Construction employment was disproportionately affected by the recession. As a result, many construction professionals—both labor and management—left the industry. Across the country, there are 1.4 million fewer people employed in construction than there were at the peak in 2007, according to the U.S. Bureau of Labor Statistics. Many in the construction industry who lost their jobs during the recession have found new careers, and many skilled tradesmen left the industry all together. Compounding the shortage is the lack of high-quality training available to young people entering the construction workforce today. Construction has not been recommended as a career option, neither during the recession nor in these recovery years. While the movement in secondary education is trending toward creating more technical training—California’s SB 1070 Career Technical Education Pathways Program is one example—the pace at which young people are entering the construction workforce is not keeping pace with demand. Add to that the immediate need for seasoned construction professionals and labor, and it’s not difficult to imagine how this personnel shortage will contribute to a slowdown in commercial development. 

A 2015 survey by the Associated General Contractors of America found: “Among respondents that were trying to hire workers, 87 percent report having a hard time filling key professional and craft worker positions.
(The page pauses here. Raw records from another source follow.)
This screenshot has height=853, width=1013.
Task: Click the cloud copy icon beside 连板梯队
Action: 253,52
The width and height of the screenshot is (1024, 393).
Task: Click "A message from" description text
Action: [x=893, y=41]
In particular, more than three-quarters (76 percent) of the firms that are hiring report having a hard time finding qualified craft workers to fill vacancies, while 62 percent say the same about professional positions such as project managers, supervisors and estimators. Worse, eighty-one percent of firms expect it will either become harder or remain as difficult to find qualified craft workers during the next 12 months … 72 percent of responding firms predict it will get harder, or remain as hard, to find qualified construction professionals this year.”

As developers who perform their own construction work compete with commercial builders to hire the right kind of talent, both are feeling the shortage. In the Los Angeles metro market, which tops the nation with $5 billion in current multifamily/mixed-use construction, many of the leading builders are at full capacity, and some have even had to turn away contracts due to the personnel shortage.

When contractors do find and hire the people they need, the current market demands premium compensation for their talents. Subcontractors are having the same experiences and, accordingly, have increased their pricing.

Materials costs have little impact

Countering some of the rise in construction costs is the fact that most materials costs, apart from glass, have not greatly increased. Associated Builders and Contractors Inc. reported in April 2015 that, although concrete products prices are up 4.1 percent on a yearly basis, total input prices have fallen by 3.6 percent since the same time last year. For example, iron and steel prices are down 11.5 percent and softwood lumber prices are 7.4 percent lower than one year ago. Current crude petroleum prices are down 55 percent and crude energy materials prices are down by 43.7 percent from the same time last year.

This year, the multifamily residential category is expected to remain the most desirable asset class all over the country, based on projected employment growth and other demographic trends. Despite rising construction costs, investors and builders in the multifamily market expect that these costs will be offset by increased demand and rising rents. In Los Angeles, year-end vacancy is projected at 3.0 percent, and average effective rents are already more than $1,800 a month for a one-bedroom units and nearly $2,400 for two bedrooms. Many new apartment developments target tenants in the age 24-to-34 demographic, the peak ages for renting. If the pace of new multifamily construction doesn’t outstrip demand, the predictions of growth in the market will most likely prove to be justified.

Steve Pellegren, DBIA, is executive vice president with Bernards, a nationally-ranked commercial builder headquartered in Los Angeles, which is currently building a third of all multifamily units currently underway in the Los Angeles and Orange County, Calif. metro areas.